577 577députés 17ᵉ législature

amendement n° 682 commission Rejeté

Amendement n° 682 — APRÈS L'ARTICLE 4, insérer l'article suivant:

Auteur : Agnès Firmin Le Bodo — Horizons & Indépendants (Seine-Maritime · 7ᵉ)
Texte visé : Soins palliatifs et d’accompagnement
Article : APRÈS L'ARTICLE 4, insérer l'article suivant:
Date de dépôt : 2025-05-07
Date de sort : 2025-05-14
Discussion en séance : RUANR5L17S2025IDS29380 (un scrutin public peut ne pas avoir été tenu sur cet amendement)

Dispositif

La section 2 du chapitre Ier du titre Ier du livre Ier de la première partie du code de la santé publique est complétée par un article L. 1111‑12‑1 ainsi rédigé :

« Art. L. 1111‑12‑1. – Le Centre national des soins palliatifs et de la fin de vie est chargé, au niveau national, de la coordination, de la production et de la diffusion des campagnes d’information et de sensibilisation du public relatives aux droits, aux dispositifs existants et aux démarches possibles en matière de fin de vie.

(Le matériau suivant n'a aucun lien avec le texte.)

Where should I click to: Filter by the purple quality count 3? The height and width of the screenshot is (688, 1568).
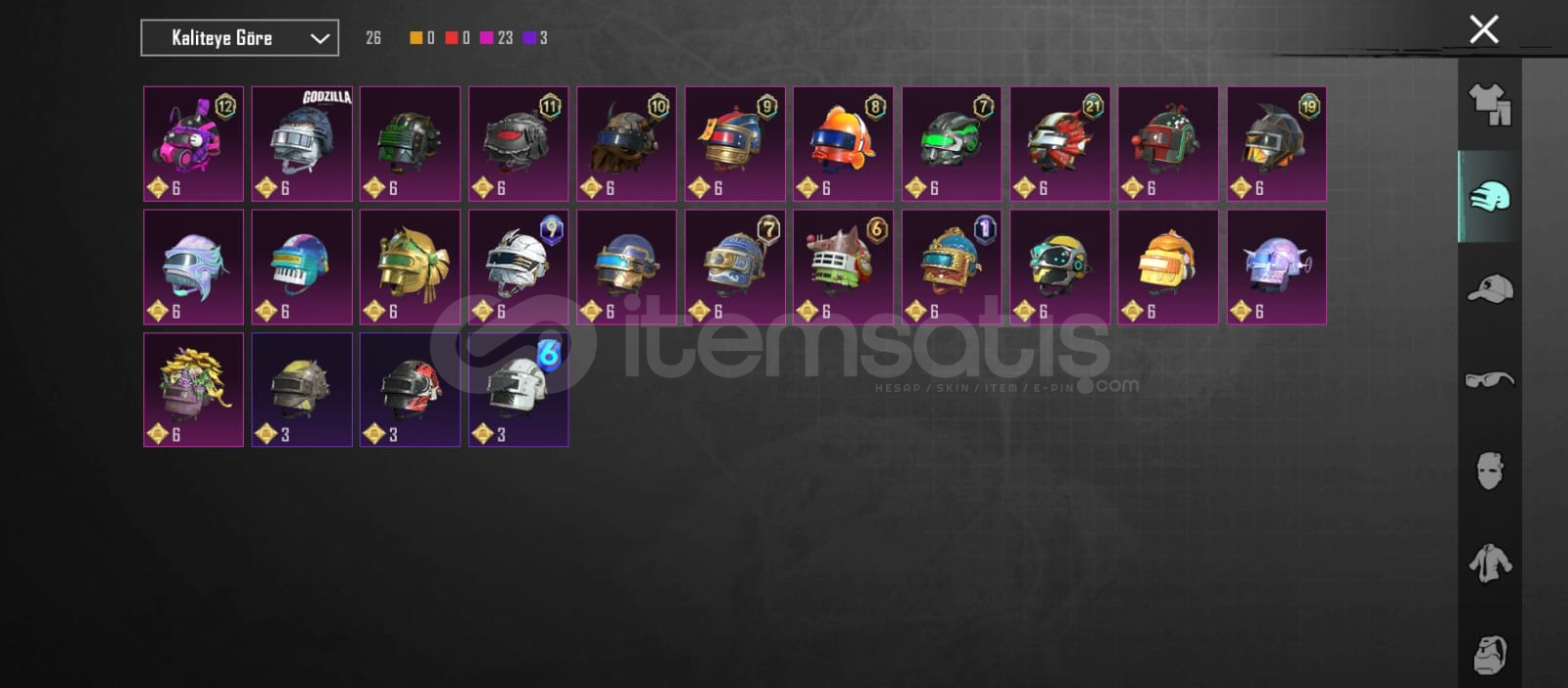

« À ce titre, il conçoit et met en œuvre, en lien avec les agences sanitaires, les établissements de santé et les acteurs du secteur médico-social, les actions nécessaires pour :

« – informer les citoyens sur les dispositifs existants, notamment les directives anticipées, la désignation d’une personne de confiance et le droit à la sédation profonde et continue jusqu’au décès ;

« – favoriser l’appropriation de ces dispositifs tout au long de la vie ;

« – contribuer à réduire les inégalités d’accès à l’information en adaptant les moyens de diffusion aux différents publics.

« Les moyens nécessaires à l’exercice de ces missions lui sont alloués dans le cadre de la programmation annuelle de la politique publique de fin de vie. »

Exposé sommaire

L’enquête BVA réalisée en mars-avril 2025 pour le Centre national des soins palliatifs et de la fin de vie (CNSPFV) met en évidence un déficit persistant d'information :

- Seulement 51 % des Français se disent bien informés sur les droits et dispositifs liés à la fin de vie, sans progression par rapport à 2022. Toutefois, le niveau de connaissance objective demeure moyen, seuls 11 % sont effectivement comme "très bien informés".
- 33 % ne se renseignent pas du tout sur le sujet, et seuls 2 % connaissent le site institutionnel Parlons-fin-de-vie.fr ;
- Les dispositifs essentiels (directives anticipées, personne de confiance, sédation profonde et continue) sont mal connus ou mal compris ;
- Une meilleure information est corrélée à une plus grande insatisfaction face aux lois actuelles, traduisant une demande de clarté et de garanties accrues.

Cet amendement vise donc à inscrire dans la loi une mission explicite d’information publique portée par le CNSPFV, en cohérence avec son rôle institutionnel. Il s’agit d’un levier indispensable pour garantir une démocratie sanitaire effective en matière de fin de vie.